Dirt road outside my mother's hometown of Richland, Missouri.

Dirt road outside my mother’s hometown of Richland, Missouri.

The book is powerfully evocative. The drowsiness of Bidwell after all the hands have left for the fields, the joking and raillery around the dinner table among farmers and hands, the great Ohio oil field boom, the passage from bucolic town to thriving industrial city—all of this is wonderfully captured in Poor White. I have thought often of this book through the years when driving the back roads and highways of the Midwest, seeing the farmland rolling away on either side and wondering about all the untold and forever unknown histories of the people who lived upon that earth.

Farmland outside of Richland, Missouri.

Farmland outside of Richland, Missouri.

Horace Gregory, a distinguished poet and translator, wonderfully captures the qualities of Poor White in an introduction he wrote to The Portable Sherwood Anderson:

“Poor White belongs among the few books that have restored with remarkable vitality the life of an era, its hopes and desires, its conflicts between material prosperity and ethics, and its disillusionments, in a manner that stimulates the historical imagination.” Later Gregory writes that “No novel of the American small town in the Middle West evokes in the mind of its readers so much of the cultural heritage of its milieu as does Poor White; nor does Anderson in his later novels ever recapture the same richness of association, the ability to make memorable each scene in the transition from an agrarian way of living to a twentieth-century spectacle of industrial conflict with its outward display of physical comfort and wealth.”

There is one other dimension of Poor White worth noting, and it harkens back to the material at the beginning of this post about the community life of small town America. McVey, by the end of the book, has not only taken stock of what has happened to Bidwell. His marriage to Clara Butterworth and the future of their unborn child directs him back to deeper needs within himself—his need to love another person, to be more truly connected to others, to find meaning in life beyond worldly success. The things that separate one person from another, especially men from women, were an important concern for Anderson. His work is filled with people who yearn for connection, who are bursting with unlived life, who ache for relations with others that are anchored in real values.

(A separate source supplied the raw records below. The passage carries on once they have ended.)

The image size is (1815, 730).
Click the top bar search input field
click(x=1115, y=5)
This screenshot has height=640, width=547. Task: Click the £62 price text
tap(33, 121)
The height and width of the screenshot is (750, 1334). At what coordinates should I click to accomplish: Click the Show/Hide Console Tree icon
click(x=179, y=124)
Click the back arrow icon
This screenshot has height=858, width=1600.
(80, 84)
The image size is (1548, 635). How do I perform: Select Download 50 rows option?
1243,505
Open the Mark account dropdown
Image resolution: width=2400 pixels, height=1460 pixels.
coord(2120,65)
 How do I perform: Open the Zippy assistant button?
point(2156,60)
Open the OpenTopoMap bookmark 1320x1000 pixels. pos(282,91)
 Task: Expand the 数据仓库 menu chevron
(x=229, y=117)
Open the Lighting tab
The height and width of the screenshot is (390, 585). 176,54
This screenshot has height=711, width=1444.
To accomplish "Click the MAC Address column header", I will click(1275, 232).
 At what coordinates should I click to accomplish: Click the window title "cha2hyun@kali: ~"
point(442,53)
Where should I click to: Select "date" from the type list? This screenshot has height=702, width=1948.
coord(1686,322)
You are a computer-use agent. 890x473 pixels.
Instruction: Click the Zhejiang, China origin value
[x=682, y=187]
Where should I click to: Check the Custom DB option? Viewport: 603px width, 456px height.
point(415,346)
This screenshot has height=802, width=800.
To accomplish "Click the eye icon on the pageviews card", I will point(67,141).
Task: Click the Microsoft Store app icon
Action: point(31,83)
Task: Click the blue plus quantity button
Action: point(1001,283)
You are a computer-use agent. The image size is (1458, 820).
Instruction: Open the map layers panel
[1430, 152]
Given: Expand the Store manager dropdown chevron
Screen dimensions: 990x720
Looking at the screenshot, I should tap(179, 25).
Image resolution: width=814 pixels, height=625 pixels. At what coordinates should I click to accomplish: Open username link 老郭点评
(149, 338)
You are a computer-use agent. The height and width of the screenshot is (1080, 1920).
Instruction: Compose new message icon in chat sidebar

Sherwood Anderson in later years.

Sherwood Anderson in later years.

The Midwest is home to culture aplenty now, but our American economy still leaves too many victims in its wake, and our small communities especially have been profoundly damaged by the terms by which we live. We face a new threat to community life from the isolation and anomie bred by technology. We are in some ways as mute and disconnected as any character in these books of long ago, while we face threats unimaginable in the heyday of Edgar Lee Masters and Sherwood Anderson. This deeper search for reconciliation and connections remains with us. Our country’s recent confrontations with the long and bitter heritage of racism underscore the need for all of us to live in right relation as one people. As another Midwestern writer of a different kind—John Mellencamp—once put it, “the air could be cleaner/and the water could too/ but what we do to each other/ are the worst things that we do.”

Patrick Kerin

Sources:

Poor White by Sherwood Anderson, New Directions Publishing Corporation, New York, 1993. First published in 1920.

Sherwood Anderson by Rex Burbank. Twayne Publishers, Boston, 1964.

The Portable Sherwood Anderson, edited and with an introduction by Horace Gregory. The Viking Press, New York, 1949.

“Another Sunny Day, 12/25” by John Mellencamp and George Green from the album “Dance Naked.” Mercury, 1994.